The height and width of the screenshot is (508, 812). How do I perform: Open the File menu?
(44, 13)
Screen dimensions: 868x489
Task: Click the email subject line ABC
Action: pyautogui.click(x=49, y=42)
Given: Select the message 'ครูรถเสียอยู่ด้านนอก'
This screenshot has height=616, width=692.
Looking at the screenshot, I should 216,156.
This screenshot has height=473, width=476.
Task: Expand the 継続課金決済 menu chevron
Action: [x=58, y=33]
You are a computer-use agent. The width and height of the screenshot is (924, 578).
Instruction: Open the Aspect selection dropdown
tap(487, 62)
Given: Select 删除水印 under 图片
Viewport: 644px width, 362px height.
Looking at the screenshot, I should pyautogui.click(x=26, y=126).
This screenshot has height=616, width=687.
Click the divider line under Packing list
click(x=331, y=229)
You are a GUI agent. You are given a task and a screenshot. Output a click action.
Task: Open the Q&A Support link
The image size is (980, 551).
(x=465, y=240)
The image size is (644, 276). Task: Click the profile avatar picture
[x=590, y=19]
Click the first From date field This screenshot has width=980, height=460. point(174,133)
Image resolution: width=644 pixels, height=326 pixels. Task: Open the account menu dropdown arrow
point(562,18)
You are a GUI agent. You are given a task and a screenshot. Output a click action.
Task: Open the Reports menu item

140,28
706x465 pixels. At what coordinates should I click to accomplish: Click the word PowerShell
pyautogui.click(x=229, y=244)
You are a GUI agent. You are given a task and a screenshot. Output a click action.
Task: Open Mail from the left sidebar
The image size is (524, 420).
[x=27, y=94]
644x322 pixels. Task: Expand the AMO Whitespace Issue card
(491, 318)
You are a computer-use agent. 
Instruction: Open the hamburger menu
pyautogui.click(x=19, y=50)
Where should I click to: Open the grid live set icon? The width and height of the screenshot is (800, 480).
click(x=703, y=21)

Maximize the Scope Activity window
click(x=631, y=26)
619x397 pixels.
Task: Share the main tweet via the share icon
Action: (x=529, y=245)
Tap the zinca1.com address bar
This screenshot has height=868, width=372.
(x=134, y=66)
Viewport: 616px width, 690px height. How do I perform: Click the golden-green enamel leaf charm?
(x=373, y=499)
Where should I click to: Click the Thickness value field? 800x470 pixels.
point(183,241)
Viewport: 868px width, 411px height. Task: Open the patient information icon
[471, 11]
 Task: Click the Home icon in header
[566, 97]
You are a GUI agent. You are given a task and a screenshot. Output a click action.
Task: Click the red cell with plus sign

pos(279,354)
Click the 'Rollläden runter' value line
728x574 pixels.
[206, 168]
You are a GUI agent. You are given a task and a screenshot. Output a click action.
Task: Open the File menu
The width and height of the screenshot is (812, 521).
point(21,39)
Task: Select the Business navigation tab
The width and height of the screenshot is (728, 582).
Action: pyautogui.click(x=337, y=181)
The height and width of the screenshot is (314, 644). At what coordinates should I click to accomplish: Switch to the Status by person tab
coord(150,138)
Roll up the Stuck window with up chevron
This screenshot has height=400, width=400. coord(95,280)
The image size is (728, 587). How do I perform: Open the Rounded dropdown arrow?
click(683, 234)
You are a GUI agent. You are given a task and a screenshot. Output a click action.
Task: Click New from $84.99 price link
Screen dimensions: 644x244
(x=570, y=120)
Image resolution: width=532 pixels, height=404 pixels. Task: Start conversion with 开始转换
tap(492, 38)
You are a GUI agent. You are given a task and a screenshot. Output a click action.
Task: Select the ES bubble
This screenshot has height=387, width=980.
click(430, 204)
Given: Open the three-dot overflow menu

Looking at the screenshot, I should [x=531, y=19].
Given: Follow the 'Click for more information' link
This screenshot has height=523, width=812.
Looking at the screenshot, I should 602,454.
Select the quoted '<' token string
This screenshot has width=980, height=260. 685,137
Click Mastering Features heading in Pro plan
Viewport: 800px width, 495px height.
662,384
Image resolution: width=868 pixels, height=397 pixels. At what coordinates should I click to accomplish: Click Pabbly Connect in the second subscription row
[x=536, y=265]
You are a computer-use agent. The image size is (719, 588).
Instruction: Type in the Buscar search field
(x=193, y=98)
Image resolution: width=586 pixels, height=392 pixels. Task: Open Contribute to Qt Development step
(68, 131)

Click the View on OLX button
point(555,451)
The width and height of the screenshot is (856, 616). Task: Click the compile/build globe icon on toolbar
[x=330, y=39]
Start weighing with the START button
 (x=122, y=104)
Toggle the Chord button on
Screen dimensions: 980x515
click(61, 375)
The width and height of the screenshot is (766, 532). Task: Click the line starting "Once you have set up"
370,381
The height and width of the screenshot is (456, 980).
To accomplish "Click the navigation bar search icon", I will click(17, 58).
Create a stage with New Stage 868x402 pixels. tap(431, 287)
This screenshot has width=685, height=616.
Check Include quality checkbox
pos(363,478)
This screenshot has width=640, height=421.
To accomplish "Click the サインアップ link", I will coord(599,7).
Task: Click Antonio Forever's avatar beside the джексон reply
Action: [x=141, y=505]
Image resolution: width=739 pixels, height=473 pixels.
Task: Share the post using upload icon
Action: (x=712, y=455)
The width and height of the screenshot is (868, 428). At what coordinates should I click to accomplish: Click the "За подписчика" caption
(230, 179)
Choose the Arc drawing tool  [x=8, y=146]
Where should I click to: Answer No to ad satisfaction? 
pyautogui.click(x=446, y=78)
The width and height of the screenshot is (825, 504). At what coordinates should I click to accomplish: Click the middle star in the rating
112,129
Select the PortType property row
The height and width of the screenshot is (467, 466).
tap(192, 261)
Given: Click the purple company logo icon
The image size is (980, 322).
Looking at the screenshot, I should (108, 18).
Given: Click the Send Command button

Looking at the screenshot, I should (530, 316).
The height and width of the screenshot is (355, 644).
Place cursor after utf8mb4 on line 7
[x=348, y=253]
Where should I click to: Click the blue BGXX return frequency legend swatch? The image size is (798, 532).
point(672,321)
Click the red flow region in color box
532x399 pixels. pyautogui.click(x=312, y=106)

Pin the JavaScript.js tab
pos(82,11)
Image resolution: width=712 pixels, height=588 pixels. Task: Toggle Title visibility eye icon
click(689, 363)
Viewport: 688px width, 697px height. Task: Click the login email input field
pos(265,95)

THE TASK: In the records above, find each line with the string "navigation" and list it.

WRITTEN RESPONSE:
Task: Select the Business navigation tab
To accomplish "Click the navigation bar search icon", I will click(17, 58).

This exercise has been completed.